BUFFALO, N.Y. -- In Western New York, two small movies will begin shooting before the end of the year and Buffalo Niagara Film Commissioner Tim Clark said there are a number of big projects in the works for 2025.

"Two of them in particular are studio films so chances are they'll be major motion pictures with major stars," Clark said.

This would have been unusual news roughly a decade ago but Clark said as the state has expanded its annual film tax credit spending, most recently to $700 million last year, Buffalo has seen the benefits. Several months ago, he visited Los Angeles to meet with executives from Disney.

"They're all very excited and interested in Buffalo. It used to be I'd go out to these studios and it was tough to get a meeting. Now they're calling me and asking me to come out there," Clark said.

He isn't the only one trying to get Disney to expand the conglomerate's footprint in New York. Gov. Kathy Hochul in a Thursday interview said she met with CEO Bob Iger this week about bringing in more production and making the tax credit "even better" to remain competitive. Fiscally-conservative think tank Empire Center's research director Ken Girardin said that would be a mistake.
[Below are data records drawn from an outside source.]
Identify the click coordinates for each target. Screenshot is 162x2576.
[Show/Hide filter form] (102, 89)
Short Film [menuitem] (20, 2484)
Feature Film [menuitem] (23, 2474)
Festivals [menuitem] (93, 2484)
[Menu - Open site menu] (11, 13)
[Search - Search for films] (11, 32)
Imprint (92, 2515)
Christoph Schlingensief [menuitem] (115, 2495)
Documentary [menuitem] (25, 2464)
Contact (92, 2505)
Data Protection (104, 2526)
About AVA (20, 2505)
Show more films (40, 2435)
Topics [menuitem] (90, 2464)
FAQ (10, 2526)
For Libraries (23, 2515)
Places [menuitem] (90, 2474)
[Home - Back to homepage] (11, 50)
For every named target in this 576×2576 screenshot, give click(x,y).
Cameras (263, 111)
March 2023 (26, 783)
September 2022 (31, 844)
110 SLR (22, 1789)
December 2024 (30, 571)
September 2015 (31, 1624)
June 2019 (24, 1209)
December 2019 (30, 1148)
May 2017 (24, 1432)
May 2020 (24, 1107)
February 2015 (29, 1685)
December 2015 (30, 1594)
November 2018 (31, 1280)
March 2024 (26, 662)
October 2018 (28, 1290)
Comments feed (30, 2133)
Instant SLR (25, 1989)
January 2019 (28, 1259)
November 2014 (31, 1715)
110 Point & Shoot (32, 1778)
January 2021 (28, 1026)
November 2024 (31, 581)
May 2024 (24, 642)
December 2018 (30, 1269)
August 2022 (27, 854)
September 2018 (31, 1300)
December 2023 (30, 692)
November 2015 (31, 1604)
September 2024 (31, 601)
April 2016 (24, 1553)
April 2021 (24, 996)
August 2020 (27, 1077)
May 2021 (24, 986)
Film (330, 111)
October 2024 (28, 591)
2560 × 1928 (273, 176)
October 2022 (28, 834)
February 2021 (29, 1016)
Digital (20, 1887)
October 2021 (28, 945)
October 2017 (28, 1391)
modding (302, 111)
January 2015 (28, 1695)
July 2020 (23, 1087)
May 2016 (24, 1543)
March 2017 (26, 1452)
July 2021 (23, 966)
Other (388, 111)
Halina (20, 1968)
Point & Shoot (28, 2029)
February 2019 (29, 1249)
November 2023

"For the state to be saying, while we want to try to get Disney to come in and do more here, that just means the state is going to lose more money on this program," he said.

At the beginning of the year, the state Department of Taxation and Finance released a report estimating the tax breaks given from 2018 to 2022 drew 15 cents in direct tax revenue and about 30 cents total for every dollar spent. That's in direct contradiction, to a previous report suggesting the state gets $1.70 back on every dollar.

The biggest difference in the studies is assumptions about whether the jobs and projects would exist without the credit.

"The bulk of the film industry would remain in New York. It might dry up in some small areas and people in Buffalo tend to get pretty emotional about that," Girardin said.

Girardin and Clark agree that the Western New York film industry would not be the same without the subsidies. They disagree on whether on not it should matter.

"A lot of this is political obviously and some of it is emotional but it's miscast because they say it's going into the pockets of movie stars and so forth," Clark said. "It isn't. It's going into the pockets of people that are working behind the scenes."